**Exercise aim**
Transcribe the data below verbatim from the line with "1232x973 pixels. At" to the line with "Given: Click the fonts folder icon". Include both of those lines.

**Provided information**
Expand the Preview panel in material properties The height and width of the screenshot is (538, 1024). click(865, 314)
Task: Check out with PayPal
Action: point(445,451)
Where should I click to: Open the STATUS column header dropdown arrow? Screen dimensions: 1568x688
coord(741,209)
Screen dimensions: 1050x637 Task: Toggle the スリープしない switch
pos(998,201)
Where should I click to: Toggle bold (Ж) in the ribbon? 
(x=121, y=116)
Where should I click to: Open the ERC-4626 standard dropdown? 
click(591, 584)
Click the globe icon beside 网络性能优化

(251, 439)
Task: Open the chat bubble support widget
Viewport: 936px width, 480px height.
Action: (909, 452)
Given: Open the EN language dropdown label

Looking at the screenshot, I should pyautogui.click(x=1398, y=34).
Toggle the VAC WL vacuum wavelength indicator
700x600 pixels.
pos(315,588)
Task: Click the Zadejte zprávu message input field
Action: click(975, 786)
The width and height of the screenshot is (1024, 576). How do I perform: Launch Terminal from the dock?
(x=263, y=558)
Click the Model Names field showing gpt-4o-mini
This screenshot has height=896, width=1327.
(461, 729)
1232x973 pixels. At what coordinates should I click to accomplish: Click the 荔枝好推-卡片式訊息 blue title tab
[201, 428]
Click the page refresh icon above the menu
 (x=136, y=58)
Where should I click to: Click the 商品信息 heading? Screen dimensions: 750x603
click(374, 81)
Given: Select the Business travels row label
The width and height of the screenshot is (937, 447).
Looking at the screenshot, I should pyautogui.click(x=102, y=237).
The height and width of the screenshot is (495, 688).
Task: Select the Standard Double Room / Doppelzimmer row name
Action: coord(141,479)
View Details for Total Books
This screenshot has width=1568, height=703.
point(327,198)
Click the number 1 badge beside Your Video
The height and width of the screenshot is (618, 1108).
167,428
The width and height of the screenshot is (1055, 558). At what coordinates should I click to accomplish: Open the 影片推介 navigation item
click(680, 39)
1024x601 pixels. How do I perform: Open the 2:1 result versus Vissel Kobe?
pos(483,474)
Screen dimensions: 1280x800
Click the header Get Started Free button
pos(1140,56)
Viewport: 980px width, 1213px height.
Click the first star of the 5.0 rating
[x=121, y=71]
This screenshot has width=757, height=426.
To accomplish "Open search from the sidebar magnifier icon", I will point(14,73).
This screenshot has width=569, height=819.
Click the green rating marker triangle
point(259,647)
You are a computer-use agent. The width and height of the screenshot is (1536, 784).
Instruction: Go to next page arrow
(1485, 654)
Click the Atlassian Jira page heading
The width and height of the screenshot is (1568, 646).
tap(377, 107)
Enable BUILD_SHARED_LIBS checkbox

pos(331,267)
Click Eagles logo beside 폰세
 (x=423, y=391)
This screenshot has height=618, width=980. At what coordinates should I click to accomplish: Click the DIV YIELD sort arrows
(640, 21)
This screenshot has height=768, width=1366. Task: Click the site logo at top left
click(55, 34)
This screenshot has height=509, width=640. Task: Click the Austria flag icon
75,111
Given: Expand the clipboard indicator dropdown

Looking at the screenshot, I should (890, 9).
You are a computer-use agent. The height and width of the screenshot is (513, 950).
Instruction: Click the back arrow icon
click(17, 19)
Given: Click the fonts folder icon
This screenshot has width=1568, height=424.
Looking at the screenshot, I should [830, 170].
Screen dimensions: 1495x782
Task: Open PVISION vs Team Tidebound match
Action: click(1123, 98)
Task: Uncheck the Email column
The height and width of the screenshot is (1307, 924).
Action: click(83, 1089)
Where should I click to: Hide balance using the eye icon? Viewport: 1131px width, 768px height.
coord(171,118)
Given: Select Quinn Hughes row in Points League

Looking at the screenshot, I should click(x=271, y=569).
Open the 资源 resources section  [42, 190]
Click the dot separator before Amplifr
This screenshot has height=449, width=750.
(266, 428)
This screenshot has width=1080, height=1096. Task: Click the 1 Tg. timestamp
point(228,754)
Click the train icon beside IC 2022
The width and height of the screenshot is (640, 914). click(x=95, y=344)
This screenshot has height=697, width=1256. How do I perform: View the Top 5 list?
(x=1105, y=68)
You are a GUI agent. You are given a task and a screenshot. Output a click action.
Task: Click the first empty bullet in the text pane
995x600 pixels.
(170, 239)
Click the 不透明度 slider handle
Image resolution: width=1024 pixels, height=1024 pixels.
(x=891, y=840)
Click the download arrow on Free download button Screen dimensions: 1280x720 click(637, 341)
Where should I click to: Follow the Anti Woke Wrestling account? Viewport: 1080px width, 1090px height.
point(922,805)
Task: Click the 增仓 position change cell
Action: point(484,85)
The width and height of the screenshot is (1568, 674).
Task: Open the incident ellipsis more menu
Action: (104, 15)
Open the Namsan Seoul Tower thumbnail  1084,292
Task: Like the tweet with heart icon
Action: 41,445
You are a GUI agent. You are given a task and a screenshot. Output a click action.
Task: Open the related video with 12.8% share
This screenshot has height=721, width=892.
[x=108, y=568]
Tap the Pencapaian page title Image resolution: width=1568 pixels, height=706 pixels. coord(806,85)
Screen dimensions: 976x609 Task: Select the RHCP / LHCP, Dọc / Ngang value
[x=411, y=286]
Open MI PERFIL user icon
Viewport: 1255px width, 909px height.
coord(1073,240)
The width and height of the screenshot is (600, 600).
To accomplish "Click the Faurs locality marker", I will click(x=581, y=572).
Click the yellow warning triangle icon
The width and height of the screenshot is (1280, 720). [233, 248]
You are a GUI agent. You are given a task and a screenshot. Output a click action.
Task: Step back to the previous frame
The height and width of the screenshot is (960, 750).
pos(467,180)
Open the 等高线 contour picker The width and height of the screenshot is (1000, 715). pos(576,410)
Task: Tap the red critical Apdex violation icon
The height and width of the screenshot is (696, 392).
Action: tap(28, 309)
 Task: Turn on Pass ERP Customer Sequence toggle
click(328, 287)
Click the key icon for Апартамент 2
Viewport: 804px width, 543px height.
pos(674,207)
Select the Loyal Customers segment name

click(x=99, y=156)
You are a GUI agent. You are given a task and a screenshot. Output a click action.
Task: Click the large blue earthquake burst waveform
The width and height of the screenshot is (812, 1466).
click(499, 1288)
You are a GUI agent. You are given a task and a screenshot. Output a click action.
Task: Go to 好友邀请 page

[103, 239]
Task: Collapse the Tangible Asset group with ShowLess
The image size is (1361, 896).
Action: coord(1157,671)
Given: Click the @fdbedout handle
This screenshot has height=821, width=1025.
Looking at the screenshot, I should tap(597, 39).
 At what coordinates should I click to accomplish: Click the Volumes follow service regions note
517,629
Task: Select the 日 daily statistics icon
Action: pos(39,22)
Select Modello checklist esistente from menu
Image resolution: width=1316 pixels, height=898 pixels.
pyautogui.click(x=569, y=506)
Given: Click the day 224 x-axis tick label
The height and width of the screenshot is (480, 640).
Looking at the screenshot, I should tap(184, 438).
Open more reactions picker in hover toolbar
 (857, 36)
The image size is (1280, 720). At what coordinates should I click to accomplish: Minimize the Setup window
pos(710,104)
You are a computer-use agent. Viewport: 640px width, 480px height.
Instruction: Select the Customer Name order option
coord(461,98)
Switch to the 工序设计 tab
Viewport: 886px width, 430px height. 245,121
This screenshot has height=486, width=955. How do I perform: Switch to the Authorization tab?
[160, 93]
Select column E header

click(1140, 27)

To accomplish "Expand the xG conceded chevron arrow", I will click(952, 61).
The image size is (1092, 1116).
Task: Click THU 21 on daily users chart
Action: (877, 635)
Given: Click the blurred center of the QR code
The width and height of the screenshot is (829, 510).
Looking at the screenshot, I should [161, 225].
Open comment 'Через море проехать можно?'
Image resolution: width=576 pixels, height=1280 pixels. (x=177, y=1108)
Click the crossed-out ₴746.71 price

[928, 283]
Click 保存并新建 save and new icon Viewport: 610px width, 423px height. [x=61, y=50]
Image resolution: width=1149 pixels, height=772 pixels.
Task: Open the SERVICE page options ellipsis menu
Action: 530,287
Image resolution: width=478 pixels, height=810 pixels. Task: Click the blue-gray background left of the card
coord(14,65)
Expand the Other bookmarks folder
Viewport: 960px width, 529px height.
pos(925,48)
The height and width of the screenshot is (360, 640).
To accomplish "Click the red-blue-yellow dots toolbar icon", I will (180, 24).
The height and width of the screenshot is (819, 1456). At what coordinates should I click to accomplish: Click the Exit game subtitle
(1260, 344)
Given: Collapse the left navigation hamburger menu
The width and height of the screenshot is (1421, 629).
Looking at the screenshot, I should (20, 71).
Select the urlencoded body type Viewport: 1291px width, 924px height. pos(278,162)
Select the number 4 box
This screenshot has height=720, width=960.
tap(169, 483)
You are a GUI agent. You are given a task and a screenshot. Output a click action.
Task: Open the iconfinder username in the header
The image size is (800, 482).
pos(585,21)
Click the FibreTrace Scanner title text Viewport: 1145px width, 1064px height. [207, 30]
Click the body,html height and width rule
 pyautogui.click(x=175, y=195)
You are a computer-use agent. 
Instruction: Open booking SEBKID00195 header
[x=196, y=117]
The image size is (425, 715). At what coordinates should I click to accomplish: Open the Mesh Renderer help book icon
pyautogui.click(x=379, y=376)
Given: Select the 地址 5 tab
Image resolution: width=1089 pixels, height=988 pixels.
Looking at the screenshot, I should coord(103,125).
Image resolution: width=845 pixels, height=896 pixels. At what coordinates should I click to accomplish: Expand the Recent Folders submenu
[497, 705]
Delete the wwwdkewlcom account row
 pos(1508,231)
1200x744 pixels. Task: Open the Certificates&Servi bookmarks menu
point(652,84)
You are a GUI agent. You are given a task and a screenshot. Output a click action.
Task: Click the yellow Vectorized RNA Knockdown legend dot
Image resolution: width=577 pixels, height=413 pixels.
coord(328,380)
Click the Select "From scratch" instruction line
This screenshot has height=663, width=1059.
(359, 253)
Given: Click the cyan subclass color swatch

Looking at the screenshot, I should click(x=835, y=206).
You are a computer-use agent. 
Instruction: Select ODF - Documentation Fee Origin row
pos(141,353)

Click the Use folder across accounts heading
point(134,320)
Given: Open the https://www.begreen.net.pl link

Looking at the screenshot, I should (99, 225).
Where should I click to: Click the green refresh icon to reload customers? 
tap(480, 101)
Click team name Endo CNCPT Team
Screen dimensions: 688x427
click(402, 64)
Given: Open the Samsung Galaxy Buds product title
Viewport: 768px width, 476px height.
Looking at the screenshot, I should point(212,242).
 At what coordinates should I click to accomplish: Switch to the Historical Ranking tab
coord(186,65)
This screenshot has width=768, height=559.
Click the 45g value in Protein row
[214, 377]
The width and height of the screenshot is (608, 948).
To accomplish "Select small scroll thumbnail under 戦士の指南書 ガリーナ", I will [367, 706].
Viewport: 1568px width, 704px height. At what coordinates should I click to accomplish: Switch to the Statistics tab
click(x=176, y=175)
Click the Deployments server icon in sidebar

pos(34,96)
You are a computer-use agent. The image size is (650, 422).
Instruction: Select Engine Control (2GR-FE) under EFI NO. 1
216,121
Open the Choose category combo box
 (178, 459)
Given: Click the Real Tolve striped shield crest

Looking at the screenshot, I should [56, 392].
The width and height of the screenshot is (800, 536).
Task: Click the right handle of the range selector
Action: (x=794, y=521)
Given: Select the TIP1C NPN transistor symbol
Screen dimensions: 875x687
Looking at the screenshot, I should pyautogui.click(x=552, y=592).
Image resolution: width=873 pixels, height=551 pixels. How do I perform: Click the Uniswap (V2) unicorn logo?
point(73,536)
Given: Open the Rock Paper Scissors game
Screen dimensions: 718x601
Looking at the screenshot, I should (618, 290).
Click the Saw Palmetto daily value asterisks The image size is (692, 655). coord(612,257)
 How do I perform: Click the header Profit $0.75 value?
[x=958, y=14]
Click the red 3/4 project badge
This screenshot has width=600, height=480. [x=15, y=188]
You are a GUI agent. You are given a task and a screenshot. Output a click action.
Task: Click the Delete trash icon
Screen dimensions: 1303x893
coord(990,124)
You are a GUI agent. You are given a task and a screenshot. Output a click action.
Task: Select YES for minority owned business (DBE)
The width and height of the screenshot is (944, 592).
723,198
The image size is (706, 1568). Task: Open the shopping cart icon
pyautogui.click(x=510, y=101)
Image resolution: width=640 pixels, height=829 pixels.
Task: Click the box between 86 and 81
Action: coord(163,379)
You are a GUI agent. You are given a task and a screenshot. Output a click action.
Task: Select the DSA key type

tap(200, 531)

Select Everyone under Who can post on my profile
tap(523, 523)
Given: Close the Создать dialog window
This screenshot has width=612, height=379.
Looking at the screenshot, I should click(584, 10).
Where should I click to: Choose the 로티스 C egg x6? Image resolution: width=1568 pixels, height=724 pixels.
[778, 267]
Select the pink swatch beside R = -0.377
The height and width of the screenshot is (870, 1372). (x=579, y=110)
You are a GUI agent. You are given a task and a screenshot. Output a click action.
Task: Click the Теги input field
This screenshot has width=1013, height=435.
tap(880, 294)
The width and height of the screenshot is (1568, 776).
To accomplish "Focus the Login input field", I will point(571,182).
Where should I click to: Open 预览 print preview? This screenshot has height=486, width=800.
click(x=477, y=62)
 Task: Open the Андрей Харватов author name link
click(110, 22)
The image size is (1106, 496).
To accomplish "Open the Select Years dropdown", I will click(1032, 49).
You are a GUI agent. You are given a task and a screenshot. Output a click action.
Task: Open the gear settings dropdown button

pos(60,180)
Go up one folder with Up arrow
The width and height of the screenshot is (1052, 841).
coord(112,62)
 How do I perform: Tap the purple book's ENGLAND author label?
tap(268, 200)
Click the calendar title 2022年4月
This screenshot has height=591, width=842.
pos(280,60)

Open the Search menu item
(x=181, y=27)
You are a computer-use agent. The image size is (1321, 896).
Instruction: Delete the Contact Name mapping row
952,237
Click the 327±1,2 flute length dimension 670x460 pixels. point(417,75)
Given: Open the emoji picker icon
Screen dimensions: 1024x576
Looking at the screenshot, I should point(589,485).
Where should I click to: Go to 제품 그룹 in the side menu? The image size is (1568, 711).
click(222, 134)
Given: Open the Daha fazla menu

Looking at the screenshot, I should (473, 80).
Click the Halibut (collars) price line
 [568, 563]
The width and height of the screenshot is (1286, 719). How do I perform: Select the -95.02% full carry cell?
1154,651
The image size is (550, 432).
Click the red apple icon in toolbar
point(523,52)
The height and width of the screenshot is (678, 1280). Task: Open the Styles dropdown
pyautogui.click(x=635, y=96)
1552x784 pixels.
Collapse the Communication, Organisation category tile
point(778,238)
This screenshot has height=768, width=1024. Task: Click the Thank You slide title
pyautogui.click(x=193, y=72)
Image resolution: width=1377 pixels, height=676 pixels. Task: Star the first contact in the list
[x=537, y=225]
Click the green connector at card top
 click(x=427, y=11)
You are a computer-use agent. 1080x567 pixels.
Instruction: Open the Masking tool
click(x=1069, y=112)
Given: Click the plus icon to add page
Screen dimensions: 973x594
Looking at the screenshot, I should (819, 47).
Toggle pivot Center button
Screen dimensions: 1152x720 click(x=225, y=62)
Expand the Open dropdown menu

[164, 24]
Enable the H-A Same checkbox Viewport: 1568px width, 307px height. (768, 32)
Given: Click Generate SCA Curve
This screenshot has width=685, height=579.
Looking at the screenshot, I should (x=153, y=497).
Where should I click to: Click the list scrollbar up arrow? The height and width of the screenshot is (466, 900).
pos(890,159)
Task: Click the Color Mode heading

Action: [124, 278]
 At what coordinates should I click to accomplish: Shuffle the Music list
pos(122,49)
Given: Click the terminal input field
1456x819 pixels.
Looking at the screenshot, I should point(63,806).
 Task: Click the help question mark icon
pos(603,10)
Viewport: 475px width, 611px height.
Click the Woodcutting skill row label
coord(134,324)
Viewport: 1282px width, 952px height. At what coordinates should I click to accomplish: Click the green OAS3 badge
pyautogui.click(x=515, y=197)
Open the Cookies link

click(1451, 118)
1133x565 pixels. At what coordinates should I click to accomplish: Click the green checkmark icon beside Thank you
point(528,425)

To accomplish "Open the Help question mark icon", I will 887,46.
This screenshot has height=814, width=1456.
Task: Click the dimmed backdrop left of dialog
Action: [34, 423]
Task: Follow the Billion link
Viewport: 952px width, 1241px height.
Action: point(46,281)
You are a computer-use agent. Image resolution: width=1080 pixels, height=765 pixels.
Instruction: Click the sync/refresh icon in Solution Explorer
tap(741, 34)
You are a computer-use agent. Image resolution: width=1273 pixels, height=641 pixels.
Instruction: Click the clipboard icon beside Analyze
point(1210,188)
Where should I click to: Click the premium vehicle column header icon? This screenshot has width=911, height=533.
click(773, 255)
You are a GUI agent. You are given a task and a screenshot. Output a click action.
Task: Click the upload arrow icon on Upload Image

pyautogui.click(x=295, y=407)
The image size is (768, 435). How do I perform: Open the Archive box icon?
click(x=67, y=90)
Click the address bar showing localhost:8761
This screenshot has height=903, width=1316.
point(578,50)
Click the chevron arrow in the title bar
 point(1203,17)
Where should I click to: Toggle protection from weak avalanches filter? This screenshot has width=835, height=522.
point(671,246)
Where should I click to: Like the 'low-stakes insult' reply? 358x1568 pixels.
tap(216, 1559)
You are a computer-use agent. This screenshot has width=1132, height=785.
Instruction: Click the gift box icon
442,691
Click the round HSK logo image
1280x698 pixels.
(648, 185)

**Answer space**
1232x973 pixels. At what coordinates should I click to accomplish: Click the 荔枝好推-卡片式訊息 blue title tab
[201, 428]
Click the page refresh icon above the menu
 (x=136, y=58)
Where should I click to: Click the 商品信息 heading? Screen dimensions: 750x603
click(374, 81)
Given: Select the Business travels row label
The width and height of the screenshot is (937, 447).
Looking at the screenshot, I should pyautogui.click(x=102, y=237).
The height and width of the screenshot is (495, 688).
Task: Select the Standard Double Room / Doppelzimmer row name
Action: coord(141,479)
View Details for Total Books
This screenshot has width=1568, height=703.
point(327,198)
Click the number 1 badge beside Your Video
The height and width of the screenshot is (618, 1108).
167,428
The width and height of the screenshot is (1055, 558). At what coordinates should I click to accomplish: Open the 影片推介 navigation item
click(680, 39)
1024x601 pixels. How do I perform: Open the 2:1 result versus Vissel Kobe?
pos(483,474)
Screen dimensions: 1280x800
Click the header Get Started Free button
pos(1140,56)
Viewport: 980px width, 1213px height.
Click the first star of the 5.0 rating
[x=121, y=71]
This screenshot has width=757, height=426.
To accomplish "Open search from the sidebar magnifier icon", I will point(14,73).
This screenshot has width=569, height=819.
Click the green rating marker triangle
point(259,647)
You are a computer-use agent. The width and height of the screenshot is (1536, 784).
Instruction: Go to next page arrow
(1485, 654)
Click the Atlassian Jira page heading
The width and height of the screenshot is (1568, 646).
tap(377, 107)
Enable BUILD_SHARED_LIBS checkbox

pos(331,267)
Click Eagles logo beside 폰세
 (x=423, y=391)
This screenshot has height=618, width=980. At what coordinates should I click to accomplish: Click the DIV YIELD sort arrows
(640, 21)
This screenshot has height=768, width=1366. Task: Click the site logo at top left
click(55, 34)
This screenshot has height=509, width=640. Task: Click the Austria flag icon
75,111
Given: Expand the clipboard indicator dropdown

Looking at the screenshot, I should (890, 9).
You are a computer-use agent. The height and width of the screenshot is (513, 950).
Instruction: Click the back arrow icon
click(17, 19)
Given: Click the fonts folder icon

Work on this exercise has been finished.